Our paper on "Optimizing phase estimation algorithms for diamond spin magnetometry" has been published in Phys. Rev. B.
Congratulations to Naufer Nusran, Ph.D. !
Graduate Student Naufer Nusran successfully defended his dissertation on "Application of Phase Estimation Algorithms To Improve Diamond Spin Magnetometry" on Feb. 24th, 2014.
Naufer Nusran and Kai Zhang presented contributed talks at the APS march meeting. Congratulations to Kai for his first conference presentation.
Our research group focuses on the quantum control of condensed matter systems. Advances in material fabrication and nanotechnology have pushed modern
electronic and optical devices to regimes where quantum properties of matter become important. A key feature of quantum physics is the quantum
superposition principle. For a single particle, this permits the existence of a phase coherent quantum wavefunction; for two or more particles,
quantum entangled wavefunctions exhibit non-classical correlations between the particles. Quantum coherence and entanglement are not only the
cornerstone of modern physics, but also have become tools in the growing field of quantum information science and technology with which to realize
new paradigms for secure communication, enhanced computation, and precision metrology.

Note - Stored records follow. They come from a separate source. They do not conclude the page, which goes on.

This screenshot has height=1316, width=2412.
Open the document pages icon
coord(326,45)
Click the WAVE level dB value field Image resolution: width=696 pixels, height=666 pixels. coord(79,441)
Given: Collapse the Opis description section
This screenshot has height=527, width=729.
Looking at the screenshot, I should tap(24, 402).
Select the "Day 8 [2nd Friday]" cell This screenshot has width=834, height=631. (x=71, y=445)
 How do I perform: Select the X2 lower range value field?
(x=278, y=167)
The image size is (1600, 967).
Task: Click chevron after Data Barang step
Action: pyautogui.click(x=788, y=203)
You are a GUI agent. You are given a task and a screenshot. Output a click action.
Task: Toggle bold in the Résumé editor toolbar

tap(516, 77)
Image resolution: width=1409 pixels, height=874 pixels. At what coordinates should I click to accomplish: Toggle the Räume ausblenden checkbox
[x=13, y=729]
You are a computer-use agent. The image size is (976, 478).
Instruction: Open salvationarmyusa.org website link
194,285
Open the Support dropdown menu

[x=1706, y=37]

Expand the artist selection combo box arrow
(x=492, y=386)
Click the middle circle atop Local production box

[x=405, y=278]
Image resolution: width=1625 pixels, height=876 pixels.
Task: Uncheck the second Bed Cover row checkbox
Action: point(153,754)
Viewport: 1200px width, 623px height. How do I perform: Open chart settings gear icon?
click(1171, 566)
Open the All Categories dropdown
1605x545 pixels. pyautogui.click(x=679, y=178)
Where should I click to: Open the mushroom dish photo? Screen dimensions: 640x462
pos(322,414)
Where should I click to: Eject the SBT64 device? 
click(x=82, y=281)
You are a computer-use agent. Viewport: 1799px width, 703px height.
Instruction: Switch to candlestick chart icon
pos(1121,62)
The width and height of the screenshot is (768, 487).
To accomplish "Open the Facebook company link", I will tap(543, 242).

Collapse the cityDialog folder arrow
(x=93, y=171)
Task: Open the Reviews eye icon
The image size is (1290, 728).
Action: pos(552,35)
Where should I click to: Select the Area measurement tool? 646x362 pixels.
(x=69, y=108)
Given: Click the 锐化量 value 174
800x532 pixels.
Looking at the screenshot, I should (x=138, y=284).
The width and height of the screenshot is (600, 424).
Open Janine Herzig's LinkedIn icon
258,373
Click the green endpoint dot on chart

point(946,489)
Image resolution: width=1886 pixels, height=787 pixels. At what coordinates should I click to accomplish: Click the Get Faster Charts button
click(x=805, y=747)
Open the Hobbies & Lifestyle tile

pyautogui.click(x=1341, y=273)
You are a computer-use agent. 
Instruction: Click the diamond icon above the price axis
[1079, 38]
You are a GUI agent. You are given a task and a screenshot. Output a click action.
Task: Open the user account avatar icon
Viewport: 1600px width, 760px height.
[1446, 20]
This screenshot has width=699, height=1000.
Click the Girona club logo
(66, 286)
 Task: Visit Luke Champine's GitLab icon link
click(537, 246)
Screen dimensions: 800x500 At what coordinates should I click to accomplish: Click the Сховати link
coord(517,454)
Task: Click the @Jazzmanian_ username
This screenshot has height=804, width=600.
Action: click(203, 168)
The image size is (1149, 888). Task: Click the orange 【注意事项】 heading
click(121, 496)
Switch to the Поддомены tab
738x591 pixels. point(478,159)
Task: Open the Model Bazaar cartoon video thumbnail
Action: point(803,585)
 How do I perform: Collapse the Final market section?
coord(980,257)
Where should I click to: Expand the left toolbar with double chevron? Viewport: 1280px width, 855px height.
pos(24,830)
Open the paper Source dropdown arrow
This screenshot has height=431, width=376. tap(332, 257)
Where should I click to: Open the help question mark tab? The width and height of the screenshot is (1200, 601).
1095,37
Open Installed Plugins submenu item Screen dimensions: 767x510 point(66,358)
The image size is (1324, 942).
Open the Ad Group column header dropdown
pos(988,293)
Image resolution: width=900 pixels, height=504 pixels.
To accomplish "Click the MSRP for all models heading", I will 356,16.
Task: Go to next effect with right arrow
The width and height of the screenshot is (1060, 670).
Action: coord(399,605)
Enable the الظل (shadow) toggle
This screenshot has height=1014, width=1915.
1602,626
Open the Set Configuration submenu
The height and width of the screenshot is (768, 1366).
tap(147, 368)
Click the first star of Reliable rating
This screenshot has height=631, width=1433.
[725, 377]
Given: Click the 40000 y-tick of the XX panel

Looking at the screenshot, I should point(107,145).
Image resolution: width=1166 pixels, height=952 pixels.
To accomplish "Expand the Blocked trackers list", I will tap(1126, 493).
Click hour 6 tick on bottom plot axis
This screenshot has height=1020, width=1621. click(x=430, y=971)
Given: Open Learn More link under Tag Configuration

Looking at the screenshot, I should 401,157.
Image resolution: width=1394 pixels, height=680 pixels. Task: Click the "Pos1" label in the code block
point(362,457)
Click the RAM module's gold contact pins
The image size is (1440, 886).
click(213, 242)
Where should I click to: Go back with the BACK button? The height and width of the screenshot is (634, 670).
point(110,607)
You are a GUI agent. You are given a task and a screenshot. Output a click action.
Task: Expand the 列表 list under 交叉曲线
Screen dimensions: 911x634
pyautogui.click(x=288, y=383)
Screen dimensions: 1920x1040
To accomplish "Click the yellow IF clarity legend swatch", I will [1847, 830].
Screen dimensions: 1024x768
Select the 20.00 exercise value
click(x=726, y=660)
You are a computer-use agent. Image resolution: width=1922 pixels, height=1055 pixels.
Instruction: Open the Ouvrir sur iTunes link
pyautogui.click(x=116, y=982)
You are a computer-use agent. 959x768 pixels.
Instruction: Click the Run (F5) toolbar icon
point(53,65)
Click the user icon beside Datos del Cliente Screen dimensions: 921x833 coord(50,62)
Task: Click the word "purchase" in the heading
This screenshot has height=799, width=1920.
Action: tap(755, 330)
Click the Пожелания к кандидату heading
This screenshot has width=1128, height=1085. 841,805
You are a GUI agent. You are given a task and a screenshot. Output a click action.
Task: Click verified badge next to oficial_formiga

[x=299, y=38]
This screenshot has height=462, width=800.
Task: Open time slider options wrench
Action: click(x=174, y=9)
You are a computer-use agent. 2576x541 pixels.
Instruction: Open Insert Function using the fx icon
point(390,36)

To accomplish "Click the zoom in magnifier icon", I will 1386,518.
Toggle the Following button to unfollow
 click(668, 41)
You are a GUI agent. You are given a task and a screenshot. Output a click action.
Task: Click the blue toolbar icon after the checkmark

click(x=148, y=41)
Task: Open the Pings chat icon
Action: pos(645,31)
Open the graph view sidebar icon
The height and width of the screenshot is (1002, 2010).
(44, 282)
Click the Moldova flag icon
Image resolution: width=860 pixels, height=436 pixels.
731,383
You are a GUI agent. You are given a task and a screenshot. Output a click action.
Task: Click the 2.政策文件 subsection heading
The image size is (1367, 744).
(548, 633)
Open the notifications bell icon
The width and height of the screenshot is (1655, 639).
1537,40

While there have been a number of demonstrations of fundamental principles using isolated atoms and photons, coherent quantum control and large scale entanglement remains experimentally challenging in robust, stable condensed matter systems. The basic building blocks of these solid-state quantum systems are simple, and familiar to most physicists: single spins, photons and springs. The Dutt group is building quantum control toolboxes for these systems, motivated by the need for larger interconnected systems. Tools from several areas such as nuclear magnetic resonance, quantum optics, quantum information science, chemistry and nanoscience are required in this hybrid approach.